A la une : Film d’une belle aventure

L’embellie que connaît le 7ème Art marocain, ce n’est pas du «cinéma ». Ni de la rhétorique creuse de quelques vaniteux encastrés dans les salons feutrés du show-biz, et moins encore le fait de « cheïkhates » adeptes de l’inénarrable formule « Tout va bien ». Non, loin de là. La percée du cinéma marocain est réellement réelle (excusez le pléonasme). Nos cinéastes, d’ici ou d’ailleurs, ont montré une remarquable agressivité lors des festivals les plus prestigieux au monde.
En témoignent ces nombreux et grands prix qu’ils ont jusqu’ici décrochés un peu partout dans le monde, de Copenhague à Ouagadougou en passant par le Caire. De ce côté également, le public se réconcilie avec son cinéma. De plus en plus de cinéphiles retrouvent le chemin des salles, ce qui confirme la popularité de notre cinéma.

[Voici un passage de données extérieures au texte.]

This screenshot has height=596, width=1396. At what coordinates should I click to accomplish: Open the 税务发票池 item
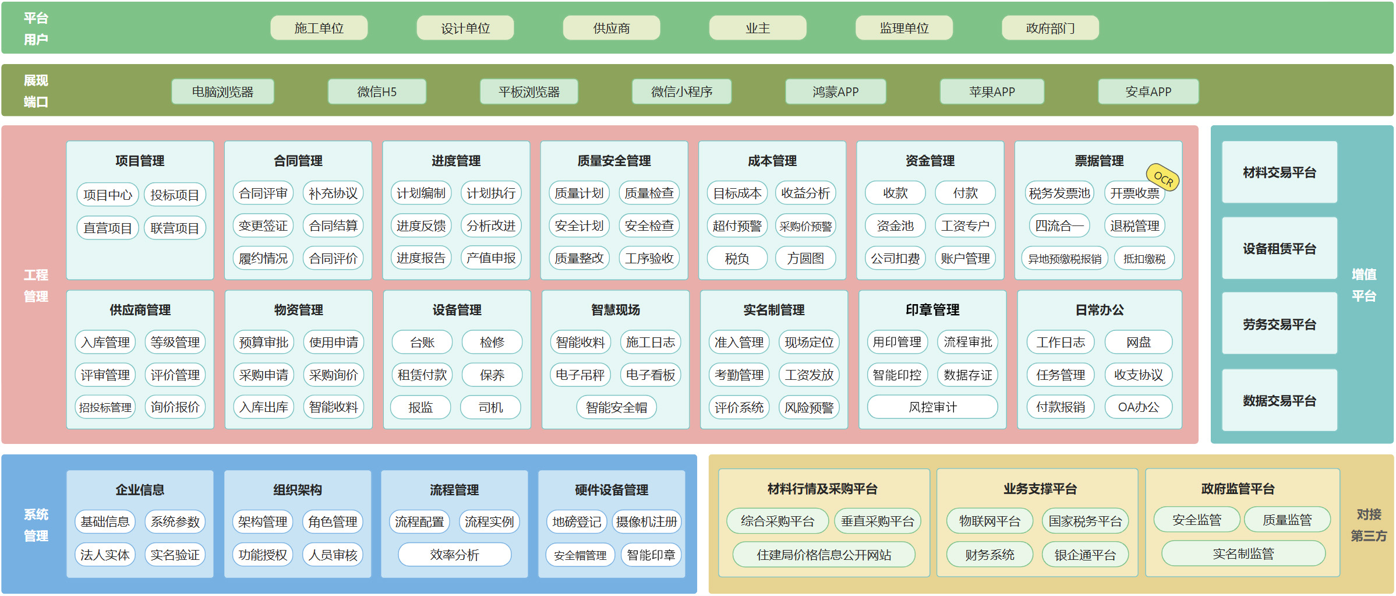(x=1059, y=193)
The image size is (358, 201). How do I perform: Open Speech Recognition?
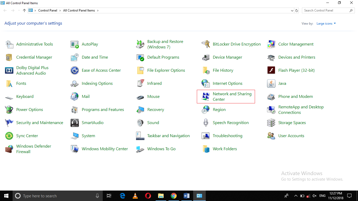(x=231, y=122)
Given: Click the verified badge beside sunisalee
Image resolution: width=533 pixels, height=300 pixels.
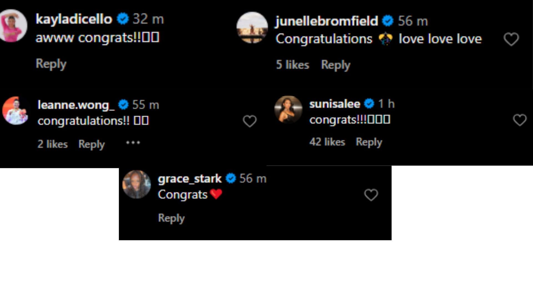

Les réalisateurs ont compris qu’il faut utiliser un langage proche de leur vécu, en traitant de sujets inspirés par leur quotidien : les enfants de la rue, la sexualité, la condition de la femme, l’immigration, les détentions arbitraires ayant caractérisé les années de plomb… Nos cinéastes ont compris qu’il fallait également faire la part des goûts, en servant un cinéma qui, tout en préservant un souci de proximité, s’ouvre sur l’universel.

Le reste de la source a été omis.